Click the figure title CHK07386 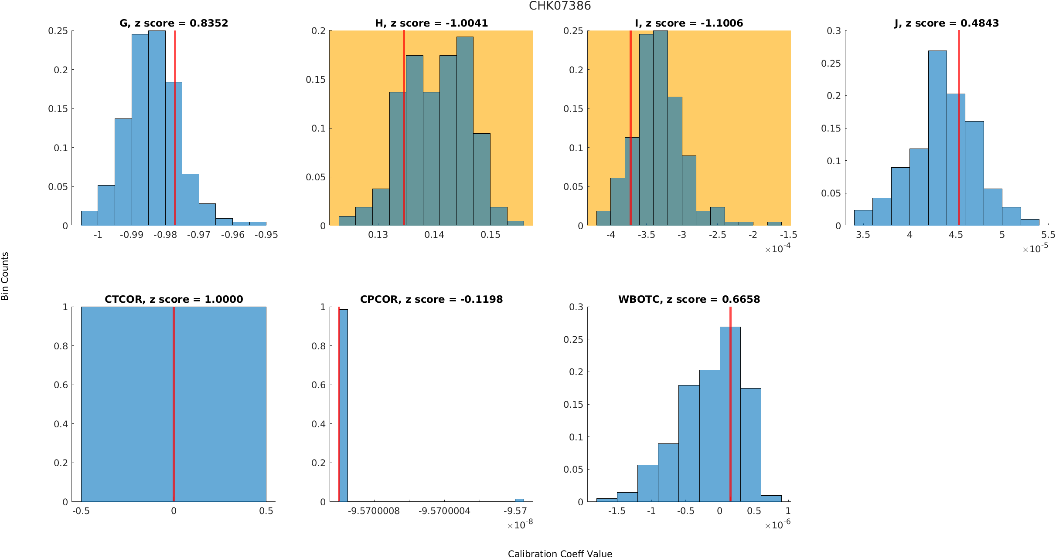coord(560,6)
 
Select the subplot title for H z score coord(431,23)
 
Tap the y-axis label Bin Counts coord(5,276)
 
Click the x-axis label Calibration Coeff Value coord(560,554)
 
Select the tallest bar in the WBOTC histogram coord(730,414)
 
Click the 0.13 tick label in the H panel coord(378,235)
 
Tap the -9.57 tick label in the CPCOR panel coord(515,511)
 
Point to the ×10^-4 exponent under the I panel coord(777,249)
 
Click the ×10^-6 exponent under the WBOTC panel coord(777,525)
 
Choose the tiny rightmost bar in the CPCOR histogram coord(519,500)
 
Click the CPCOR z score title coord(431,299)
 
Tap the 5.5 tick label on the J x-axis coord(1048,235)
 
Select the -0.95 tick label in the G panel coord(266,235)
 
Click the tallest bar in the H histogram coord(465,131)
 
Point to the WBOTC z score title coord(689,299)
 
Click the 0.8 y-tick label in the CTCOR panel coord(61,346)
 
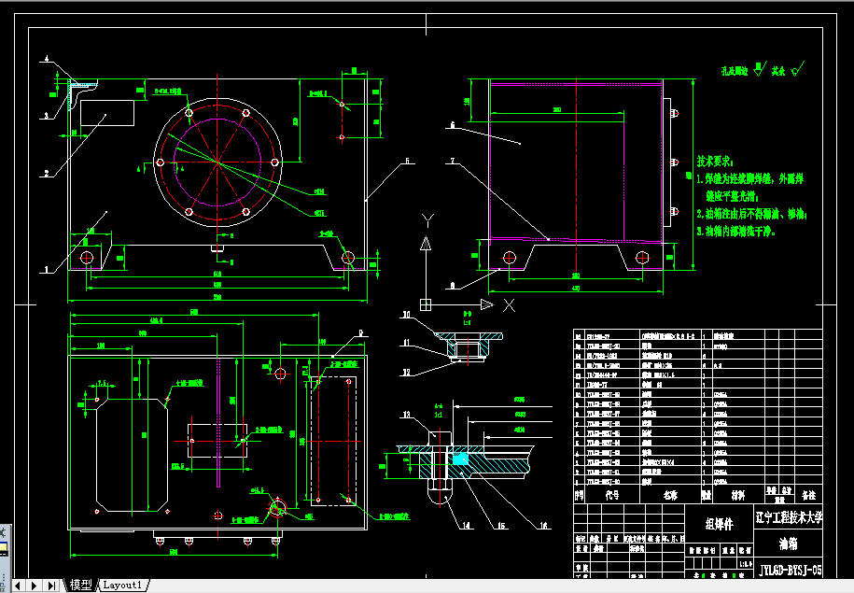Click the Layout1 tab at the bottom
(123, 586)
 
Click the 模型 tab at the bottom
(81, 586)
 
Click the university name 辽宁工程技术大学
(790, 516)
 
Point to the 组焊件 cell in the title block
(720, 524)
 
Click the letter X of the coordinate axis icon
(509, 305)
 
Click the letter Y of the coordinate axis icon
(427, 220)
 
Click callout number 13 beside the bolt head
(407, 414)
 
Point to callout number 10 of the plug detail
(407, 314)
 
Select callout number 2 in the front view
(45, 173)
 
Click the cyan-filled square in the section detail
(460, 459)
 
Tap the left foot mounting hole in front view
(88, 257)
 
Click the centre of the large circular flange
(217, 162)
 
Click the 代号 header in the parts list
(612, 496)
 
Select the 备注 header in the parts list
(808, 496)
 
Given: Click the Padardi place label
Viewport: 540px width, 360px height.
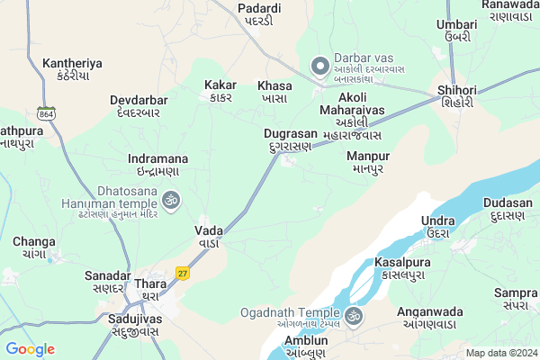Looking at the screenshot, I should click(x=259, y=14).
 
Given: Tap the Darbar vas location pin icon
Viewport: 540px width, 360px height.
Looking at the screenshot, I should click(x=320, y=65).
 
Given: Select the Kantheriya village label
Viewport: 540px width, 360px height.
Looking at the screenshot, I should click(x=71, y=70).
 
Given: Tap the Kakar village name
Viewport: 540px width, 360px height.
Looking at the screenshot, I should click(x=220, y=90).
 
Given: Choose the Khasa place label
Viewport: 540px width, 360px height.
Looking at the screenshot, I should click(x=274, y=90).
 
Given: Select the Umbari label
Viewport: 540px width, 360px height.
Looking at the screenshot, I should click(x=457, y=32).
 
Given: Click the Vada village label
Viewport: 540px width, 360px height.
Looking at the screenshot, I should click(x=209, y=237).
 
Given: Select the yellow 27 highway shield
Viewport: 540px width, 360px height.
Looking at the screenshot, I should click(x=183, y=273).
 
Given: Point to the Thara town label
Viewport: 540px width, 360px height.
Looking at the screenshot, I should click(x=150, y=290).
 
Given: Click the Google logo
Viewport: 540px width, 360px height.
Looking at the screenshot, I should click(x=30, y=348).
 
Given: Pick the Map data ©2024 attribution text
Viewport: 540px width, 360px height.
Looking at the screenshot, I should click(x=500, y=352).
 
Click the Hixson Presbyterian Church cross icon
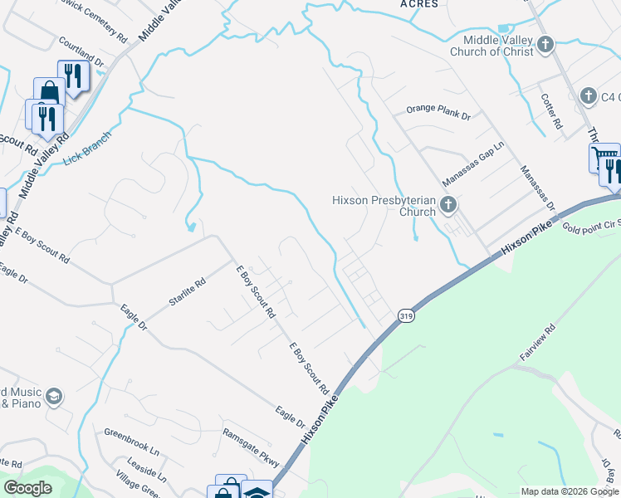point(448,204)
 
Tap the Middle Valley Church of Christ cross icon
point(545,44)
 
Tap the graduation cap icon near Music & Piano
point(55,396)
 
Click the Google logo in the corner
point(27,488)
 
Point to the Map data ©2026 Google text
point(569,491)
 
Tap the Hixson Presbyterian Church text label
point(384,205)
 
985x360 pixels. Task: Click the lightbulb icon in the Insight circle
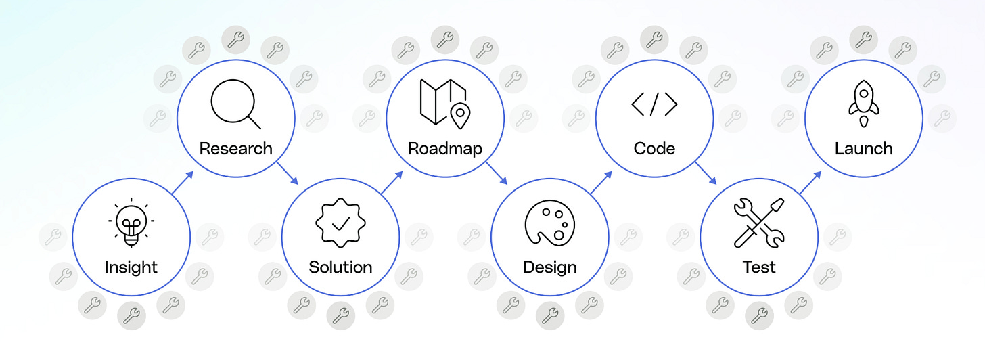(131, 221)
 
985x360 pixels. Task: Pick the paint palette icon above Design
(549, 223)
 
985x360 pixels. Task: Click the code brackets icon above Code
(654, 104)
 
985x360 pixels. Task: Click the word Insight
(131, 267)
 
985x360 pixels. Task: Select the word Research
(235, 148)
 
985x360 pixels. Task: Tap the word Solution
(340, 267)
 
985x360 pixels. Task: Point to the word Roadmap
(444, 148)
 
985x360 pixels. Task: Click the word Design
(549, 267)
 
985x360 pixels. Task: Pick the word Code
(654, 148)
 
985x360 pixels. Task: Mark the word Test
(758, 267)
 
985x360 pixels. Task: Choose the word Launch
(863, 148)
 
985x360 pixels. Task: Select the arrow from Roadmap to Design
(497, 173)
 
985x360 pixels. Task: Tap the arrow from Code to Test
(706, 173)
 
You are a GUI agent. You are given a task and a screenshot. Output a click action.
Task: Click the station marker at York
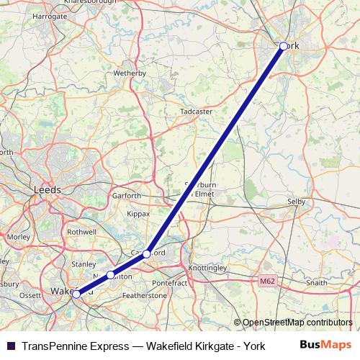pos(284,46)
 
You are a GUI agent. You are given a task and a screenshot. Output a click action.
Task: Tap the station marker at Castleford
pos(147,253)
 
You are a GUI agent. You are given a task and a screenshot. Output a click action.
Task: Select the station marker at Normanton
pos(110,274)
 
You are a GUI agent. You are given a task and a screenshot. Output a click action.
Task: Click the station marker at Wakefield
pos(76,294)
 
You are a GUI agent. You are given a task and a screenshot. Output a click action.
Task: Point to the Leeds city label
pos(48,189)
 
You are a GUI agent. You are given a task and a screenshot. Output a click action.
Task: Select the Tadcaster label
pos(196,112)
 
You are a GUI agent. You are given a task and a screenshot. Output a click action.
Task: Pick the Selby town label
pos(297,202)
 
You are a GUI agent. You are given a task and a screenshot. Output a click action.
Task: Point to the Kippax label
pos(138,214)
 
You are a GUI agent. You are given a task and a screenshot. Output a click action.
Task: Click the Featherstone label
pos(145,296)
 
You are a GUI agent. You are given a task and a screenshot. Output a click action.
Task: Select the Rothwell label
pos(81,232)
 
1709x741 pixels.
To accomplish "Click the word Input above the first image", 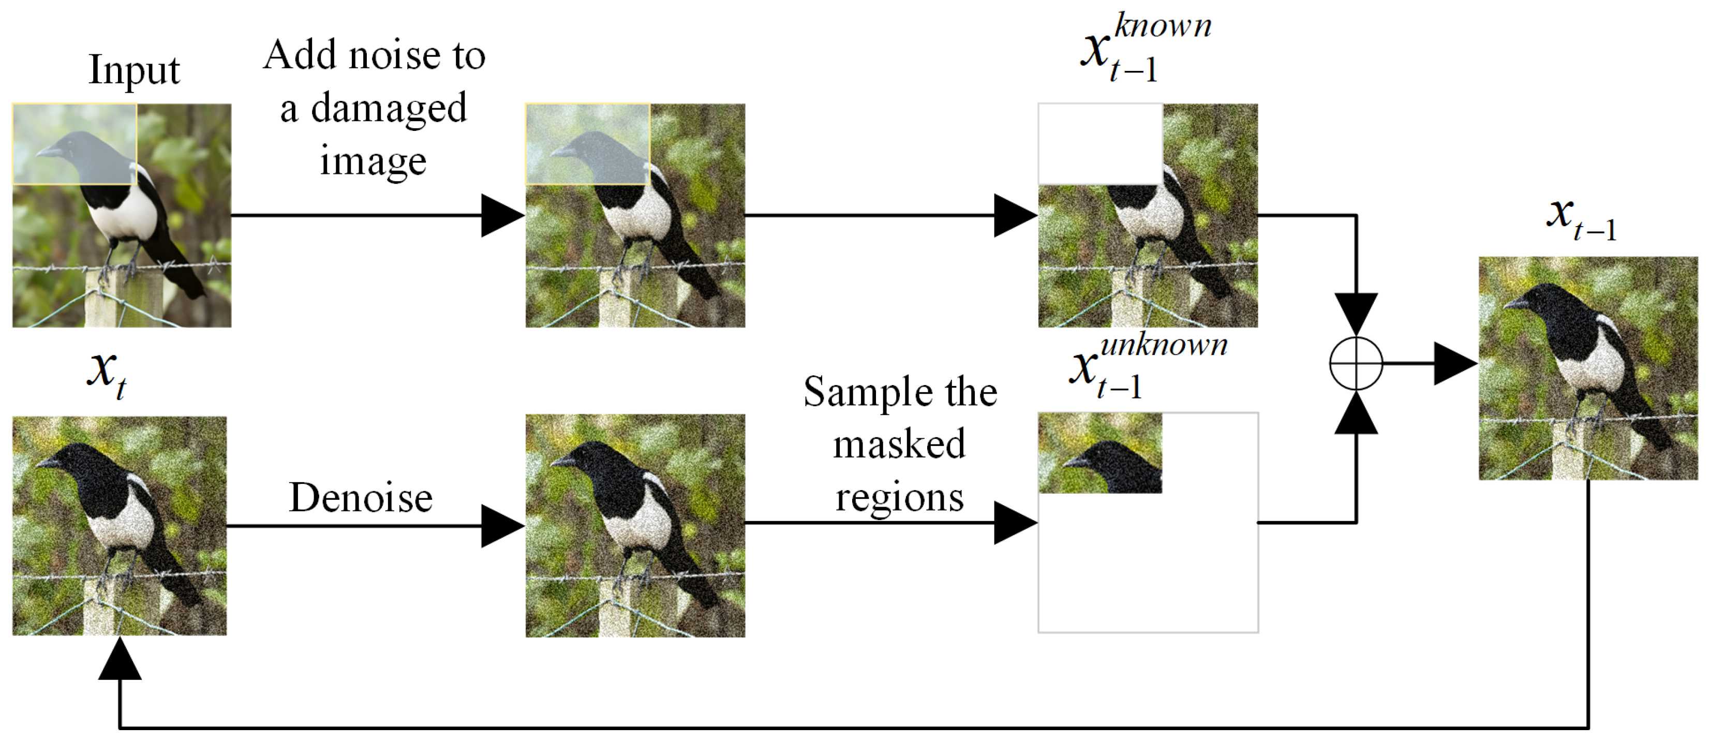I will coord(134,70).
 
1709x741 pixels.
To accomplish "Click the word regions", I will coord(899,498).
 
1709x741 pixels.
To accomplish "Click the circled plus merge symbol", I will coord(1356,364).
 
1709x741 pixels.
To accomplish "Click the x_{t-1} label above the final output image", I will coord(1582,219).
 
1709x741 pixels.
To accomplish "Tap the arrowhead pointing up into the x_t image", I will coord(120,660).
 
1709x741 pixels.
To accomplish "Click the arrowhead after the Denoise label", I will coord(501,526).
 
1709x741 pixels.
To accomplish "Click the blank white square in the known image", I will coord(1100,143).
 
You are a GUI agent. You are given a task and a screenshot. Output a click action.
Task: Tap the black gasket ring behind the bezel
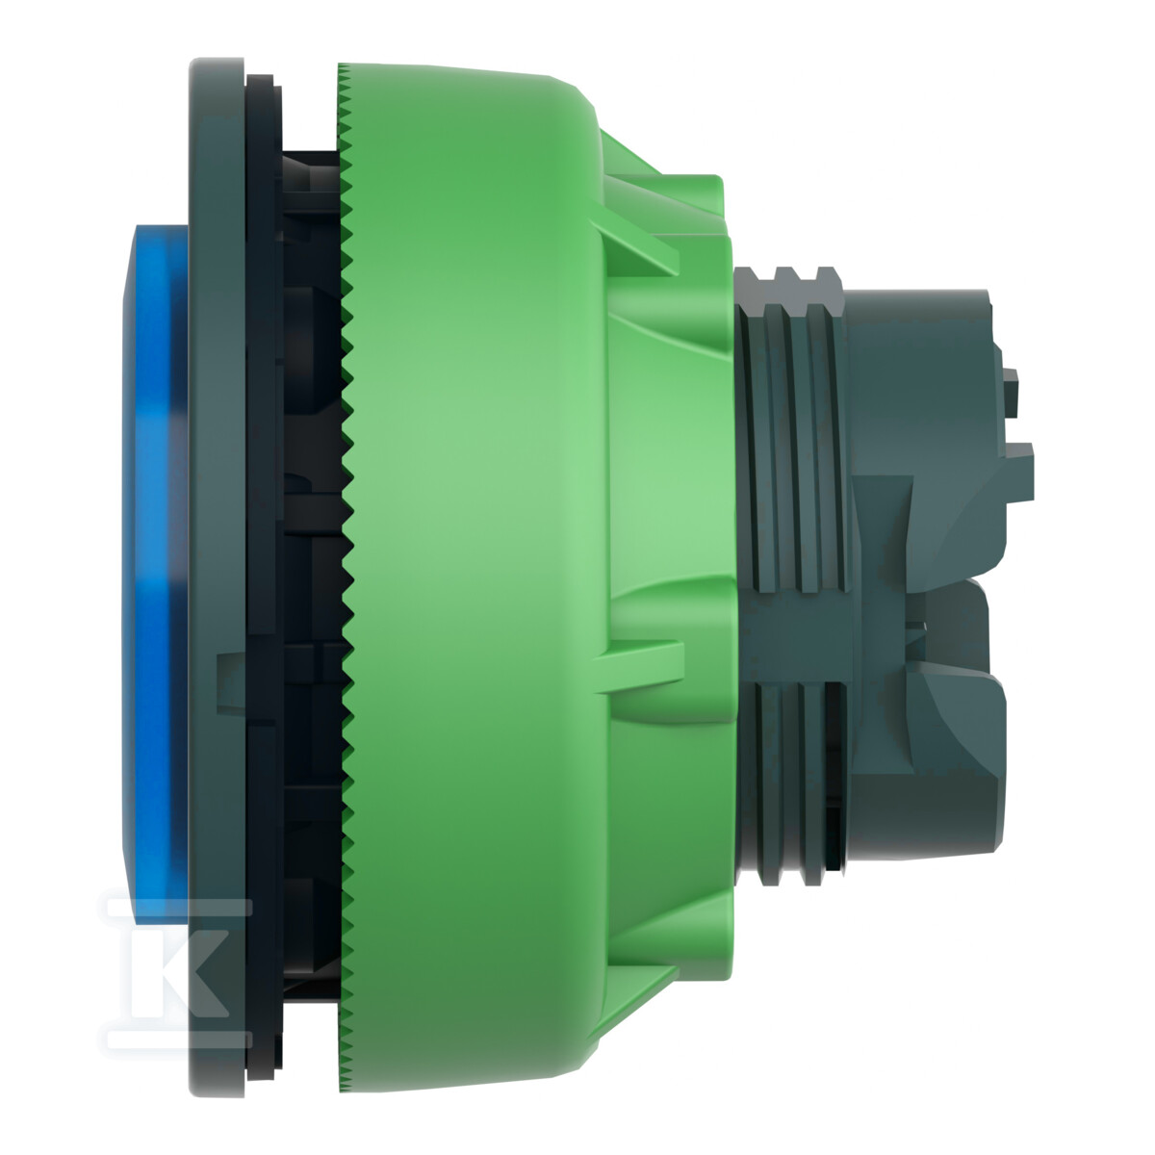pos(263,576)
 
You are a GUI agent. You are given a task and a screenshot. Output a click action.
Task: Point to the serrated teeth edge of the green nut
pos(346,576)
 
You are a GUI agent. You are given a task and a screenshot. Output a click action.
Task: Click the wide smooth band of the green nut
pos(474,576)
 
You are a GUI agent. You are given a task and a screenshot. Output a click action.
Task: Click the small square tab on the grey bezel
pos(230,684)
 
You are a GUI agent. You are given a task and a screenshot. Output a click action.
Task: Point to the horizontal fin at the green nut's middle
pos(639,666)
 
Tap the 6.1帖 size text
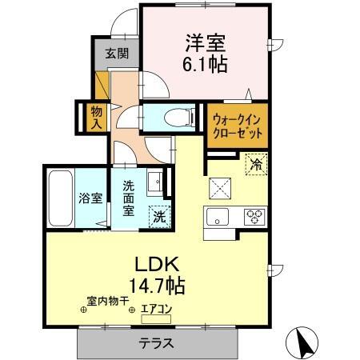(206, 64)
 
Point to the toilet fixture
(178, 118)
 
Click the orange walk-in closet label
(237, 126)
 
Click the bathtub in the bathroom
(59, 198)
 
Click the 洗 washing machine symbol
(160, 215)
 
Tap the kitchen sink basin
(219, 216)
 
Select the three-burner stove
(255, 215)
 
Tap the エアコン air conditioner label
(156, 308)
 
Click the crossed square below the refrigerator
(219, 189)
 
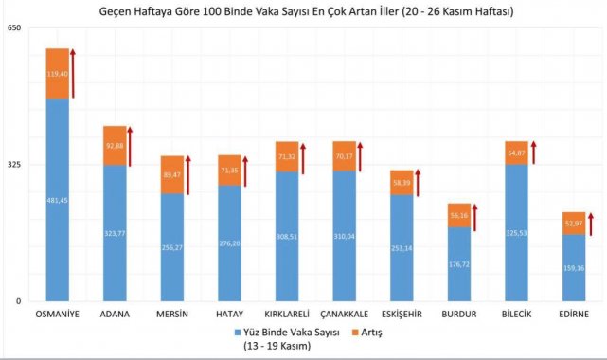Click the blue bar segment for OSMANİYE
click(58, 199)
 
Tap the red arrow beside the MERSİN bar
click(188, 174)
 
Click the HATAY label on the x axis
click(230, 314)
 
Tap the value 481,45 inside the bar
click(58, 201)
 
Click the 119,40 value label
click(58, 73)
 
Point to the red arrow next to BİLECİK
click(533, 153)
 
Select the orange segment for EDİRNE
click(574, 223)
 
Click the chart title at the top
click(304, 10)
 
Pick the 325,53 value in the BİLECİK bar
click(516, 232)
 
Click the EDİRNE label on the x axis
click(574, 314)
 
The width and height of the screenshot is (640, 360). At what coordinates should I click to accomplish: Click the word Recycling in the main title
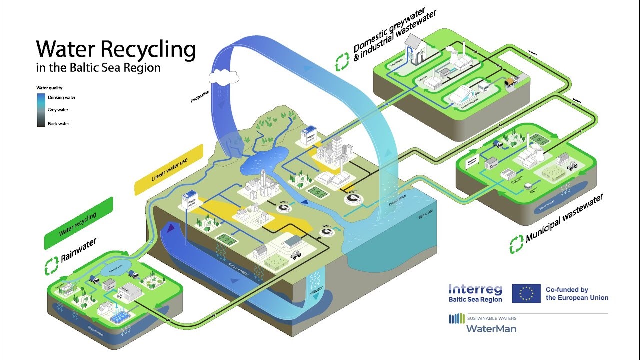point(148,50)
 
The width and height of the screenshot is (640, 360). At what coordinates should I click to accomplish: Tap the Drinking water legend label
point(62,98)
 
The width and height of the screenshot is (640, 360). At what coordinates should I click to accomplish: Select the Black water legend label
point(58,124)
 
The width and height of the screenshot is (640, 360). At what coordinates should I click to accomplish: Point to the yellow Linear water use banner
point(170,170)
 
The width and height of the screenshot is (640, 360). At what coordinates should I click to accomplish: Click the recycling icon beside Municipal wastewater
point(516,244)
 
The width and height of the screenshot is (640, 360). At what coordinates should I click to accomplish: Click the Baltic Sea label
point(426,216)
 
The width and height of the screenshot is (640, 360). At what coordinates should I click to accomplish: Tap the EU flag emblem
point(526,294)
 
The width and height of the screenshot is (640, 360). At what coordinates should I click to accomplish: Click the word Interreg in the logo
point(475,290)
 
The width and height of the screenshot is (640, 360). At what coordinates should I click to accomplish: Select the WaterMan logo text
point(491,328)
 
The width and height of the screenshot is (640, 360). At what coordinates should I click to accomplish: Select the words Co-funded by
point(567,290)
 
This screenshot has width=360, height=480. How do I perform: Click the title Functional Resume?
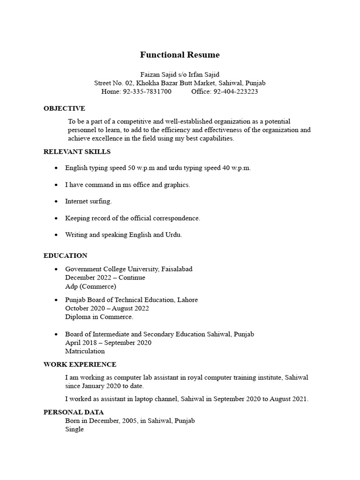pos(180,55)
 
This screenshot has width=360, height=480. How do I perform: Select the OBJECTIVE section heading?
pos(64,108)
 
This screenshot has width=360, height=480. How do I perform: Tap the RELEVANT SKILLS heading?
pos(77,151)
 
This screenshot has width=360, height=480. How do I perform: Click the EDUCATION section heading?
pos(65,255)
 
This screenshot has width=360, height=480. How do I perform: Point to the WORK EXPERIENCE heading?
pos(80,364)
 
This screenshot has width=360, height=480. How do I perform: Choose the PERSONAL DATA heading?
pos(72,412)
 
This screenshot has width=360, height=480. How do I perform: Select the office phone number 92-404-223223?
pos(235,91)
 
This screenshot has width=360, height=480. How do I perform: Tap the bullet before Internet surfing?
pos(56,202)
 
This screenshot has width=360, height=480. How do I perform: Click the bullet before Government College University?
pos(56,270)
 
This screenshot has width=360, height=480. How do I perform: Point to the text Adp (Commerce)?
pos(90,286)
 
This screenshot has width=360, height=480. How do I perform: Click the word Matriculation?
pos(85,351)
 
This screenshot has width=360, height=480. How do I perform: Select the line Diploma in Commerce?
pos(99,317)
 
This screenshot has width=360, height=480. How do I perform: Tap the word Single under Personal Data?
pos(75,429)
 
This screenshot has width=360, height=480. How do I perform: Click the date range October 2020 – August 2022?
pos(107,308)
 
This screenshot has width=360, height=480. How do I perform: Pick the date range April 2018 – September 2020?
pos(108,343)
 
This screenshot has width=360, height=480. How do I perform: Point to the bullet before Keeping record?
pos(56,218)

§ REQUIRED TASK
Can you swap "logo" for "emblem" in everything from the line containing "in the logo" down to the line containing "pos(77,151)", both included, keeping all else unchanged and leaving the pictures out?

§ EXERCISE OUTPUT
The width and height of the screenshot is (640, 360). At what coordinates should I click to accomplish: Click the word Interreg in the emblem
point(475,290)
 
The width and height of the screenshot is (640, 360). At what coordinates should I click to accomplish: Select the WaterMan emblem text
point(491,328)
 
The width and height of the screenshot is (640, 360). At what coordinates should I click to accomplish: Select the words Co-funded by
point(567,290)
 
This screenshot has width=360, height=480. How do I perform: Click the title Functional Resume?
pos(180,55)
 
This screenshot has width=360, height=480. How do I perform: Select the OBJECTIVE section heading?
pos(64,108)
 
This screenshot has width=360, height=480. How do I perform: Tap the RELEVANT SKILLS heading?
pos(77,151)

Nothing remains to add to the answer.